Given passage =
I first became acquainted with this Nigerian artist’s work during a run at the galleries in Chelsea a couple years ago. I remember being so viscerally struck by her drawings that day. They were white pencil on white paper– I had to lower my body and kneel closer to the ground to see what the drawings held. It was a moving experience to encounter the fullness of these white identities she drew out for the appraiser– very controlled and calculated.
I’ve since become fascinated by the unique mark-making techniques she employs.
The Brooklyn based artist uses whirls and lots of hairy (really that’s what it looks like in person: the wispiest of wispy hairs) detailing to create rich visual narratives that surround her already deeply contextualized subjects. If you look at her artwork in person, you’ll see all the swirls and membrane-like pieces that make up the sum of a composition of faces, bodies, and identities– so much integrity and thought put to paper face via graphite, charcoal, or pastel:
Toyin toys with anything from discussions on natural identity to more poignant POVs on say, racial profiling.
I’m happy to share that Toyin Ojih Odutola will be holding her first solo exhibit at The Whitney Museum this month, a commission that is well deserved by this outspoken wunderkind.
Launched to fame in the 1980’s, Julian Schnabel‘s broken ceramic plate experiments heralded in a refreshing kind of art for the contemporary art world– cutting, reminiscent, and modern via a rough handling and bondage of paint and ceramic on wood.
While Schnabel created this rose series from the inspiration he received upon one of his visits to Van Gogh’s grave in Auvers-sur-Oise, France, he has worked also with portraiture, painting and immortalizing American names like Stephanie Seymour and William Gaddis.
Closing on March 25: Catch the rose works in their entirety at the Pace Gallery, 510 W. 25th St., before it’s too late!
Sometimes, I like to see art because of the intrinsic beauty found in its execution of artistic virtues such as meticulous detailing or loyalty to realism, and other times, I appreciate the way it expands the boundaries of my capabilities for imagination.
In the name of art of the latter form, see here a short film:
The Coward – Statues, explores moral permissiveness and embarks on an abstract discourse on primitive attraction– the beauties or rather, curiosities involved in all that’s mating, lust, love, and sex.
Directed by the estimable illustrator, Jean Jullien, and his brother, Nicolas Jullien.
Chris Milk is continuing to produce some great media for VR and MR, so you should look him and his production company, Within (formerly Vrse) up (Jocelyn: the videos I showed you and Tony last summer were produced by him). He recently showed a new one at the 2017 Sundance Film Festival and I heard it was MIND BLOWING! It’s called Life of Us, an expositional journey of our life as humans – music by Pharell Williams )

[Stored data]
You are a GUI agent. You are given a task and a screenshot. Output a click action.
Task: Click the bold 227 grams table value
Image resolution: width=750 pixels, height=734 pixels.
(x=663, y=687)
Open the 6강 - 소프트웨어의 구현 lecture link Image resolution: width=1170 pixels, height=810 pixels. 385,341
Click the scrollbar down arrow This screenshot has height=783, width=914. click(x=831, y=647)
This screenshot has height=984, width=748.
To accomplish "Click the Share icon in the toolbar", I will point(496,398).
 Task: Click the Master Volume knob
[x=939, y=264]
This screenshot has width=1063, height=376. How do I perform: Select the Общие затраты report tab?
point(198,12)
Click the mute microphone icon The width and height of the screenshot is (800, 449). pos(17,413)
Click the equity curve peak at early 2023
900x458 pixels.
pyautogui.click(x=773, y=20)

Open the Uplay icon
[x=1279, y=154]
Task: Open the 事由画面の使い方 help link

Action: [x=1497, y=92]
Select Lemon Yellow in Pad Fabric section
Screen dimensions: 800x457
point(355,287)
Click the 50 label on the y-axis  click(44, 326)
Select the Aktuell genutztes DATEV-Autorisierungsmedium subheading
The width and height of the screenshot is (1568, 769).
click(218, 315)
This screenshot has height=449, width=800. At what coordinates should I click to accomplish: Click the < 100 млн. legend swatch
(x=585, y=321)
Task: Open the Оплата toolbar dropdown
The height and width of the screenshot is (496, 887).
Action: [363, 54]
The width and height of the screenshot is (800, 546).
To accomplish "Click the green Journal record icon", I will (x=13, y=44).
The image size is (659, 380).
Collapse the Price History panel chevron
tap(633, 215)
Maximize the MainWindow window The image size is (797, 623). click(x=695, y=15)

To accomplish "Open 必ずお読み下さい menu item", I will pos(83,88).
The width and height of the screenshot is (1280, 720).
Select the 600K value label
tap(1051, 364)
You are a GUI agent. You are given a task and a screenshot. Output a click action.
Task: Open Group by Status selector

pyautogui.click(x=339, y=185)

Explore the material =
#1 According to the passage, at which museum will Toyin Ojih Odutola hold her first solo exhibit?
#2 From the passage, quote the section that opens with the words containing "Launched to fame" and closes with "it’s too late!".
Nothing in the stored data is needed here.

Responses for each task =
#1 The Whitney Museum

#2
Launched to fame in the 1980’s, Julian Schnabel‘s broken ceramic plate experiments heralded in a refreshing kind of art for the contemporary art world– cutting, reminiscent, and modern via a rough handling and bondage of paint and ceramic on wood.
While Schnabel created this rose series from the inspiration he received upon one of his visits to Van Gogh’s grave in Auvers-sur-Oise, France, he has worked also with portraiture, painting and immortalizing American names like Stephanie Seymour and William Gaddis.
Closing on March 25: Catch the rose works in their entirety at the Pace Gallery, 510 W. 25th St., before it’s too late!